False Reporting: Busting Myths
How STOPit Prevents Misuse of the App
It’s a common question from school administrators considering the STOPit app for their districts: Are we going to spend a lot of our time investigating false reports? The answer is a resounding no.
Educators and counselors weigh in on false reporting
“You know, after about two weeks, it wasn’t funny anymore. That kind of went away, (kids testing the app and logging inconsequential reports), so out of the hundred or so reports that we had, maybe...less than three percent were not substantial.” Dr. Drew Williams, Principal.
STOPit has barriers in place that make it difficult for students to misuse the system, but the truth is, they’re needed far less often than people might imagine. In fact, an analysis of data provided by participating school districts shows that less than 5 percent of all reports submitted are what we’d classify as false.
A high number of them typically come in the first few weeks, and they can actually be considered good news. That’s because as the app is first introduced into a school district, students tend to send an initial burst of test messages to learn about the system.

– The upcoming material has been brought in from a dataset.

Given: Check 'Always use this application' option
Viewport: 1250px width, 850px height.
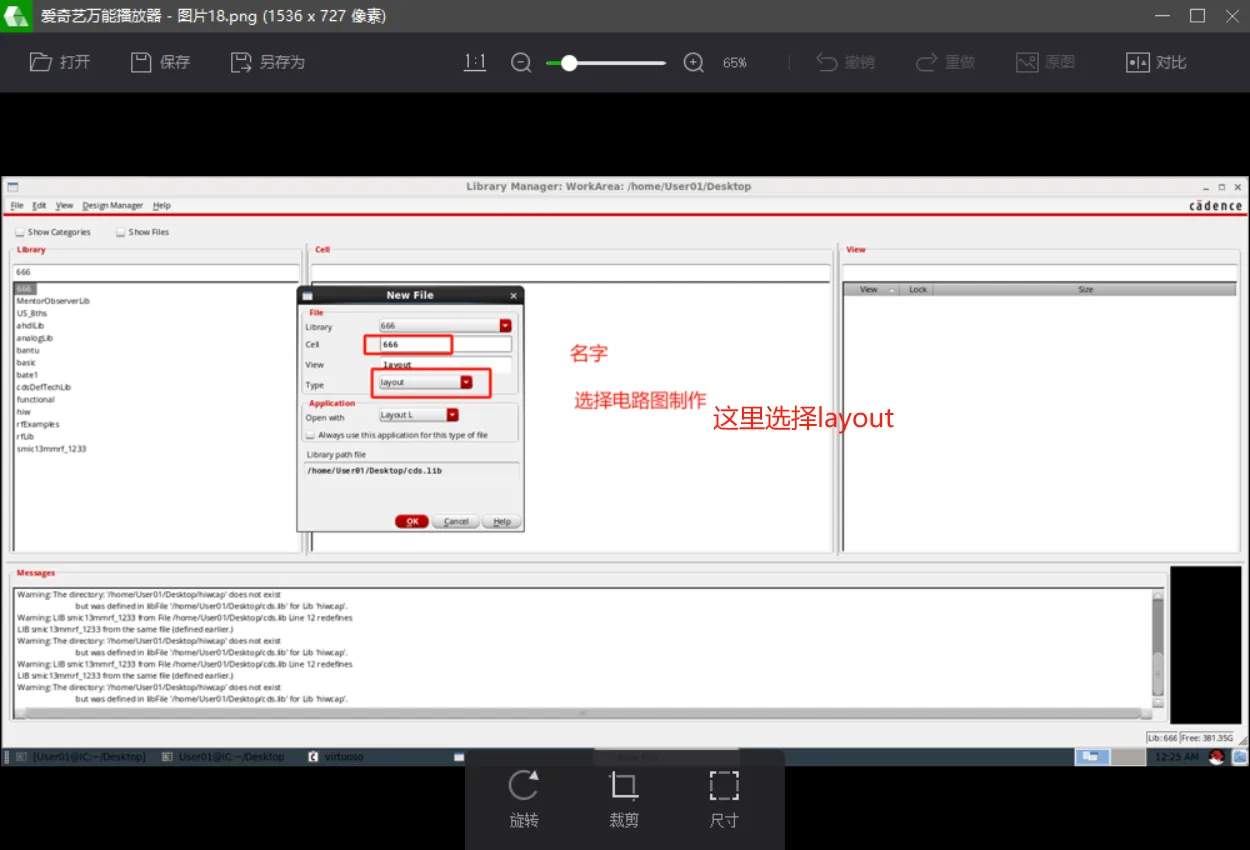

“They want to send something in to make sure it really works,” said STOPit Director of Success Teresa Reuter, who specializes in assisting school districts. “Is this really going somewhere? Is someone really responding to this? They put a soft feeler out to see, ‘OK, if I use this, is someone going to be there to listen to it?”
Although these messages may lack actionable information, they hold ample value as trust builders. Students quickly find that their schools are taking the system seriously and that STOPit’s guarantee of anonymity is for real. The early testing phase will reap benefits when students are ready to share important information.
Technology Deters Misconduct
Part of the reason the app’s false report rate is so low is that the STOPit Messenger platform presents obstacles for troublemakers. For starters, the initial report is only the start of a conversation, not the final body of evidence that school officials must act on. Once an administrator responds with a few follow-up questions, it will become apparent quickly if a report isn’t serious.
Second, STOPit offers a helpful clue about the authenticity of reports via a code that lets administrators know if messages are coming from separate sources or the same device. When each user downloads the app, they are assigned their own unique “license plate” – a random number that protects their real identity. If multiple people are sharing a consistent story from several license plates, the chances are good that it’s credible. And if one person were to send a series of messages pretending to be multiple people, the data would immediately reveal it.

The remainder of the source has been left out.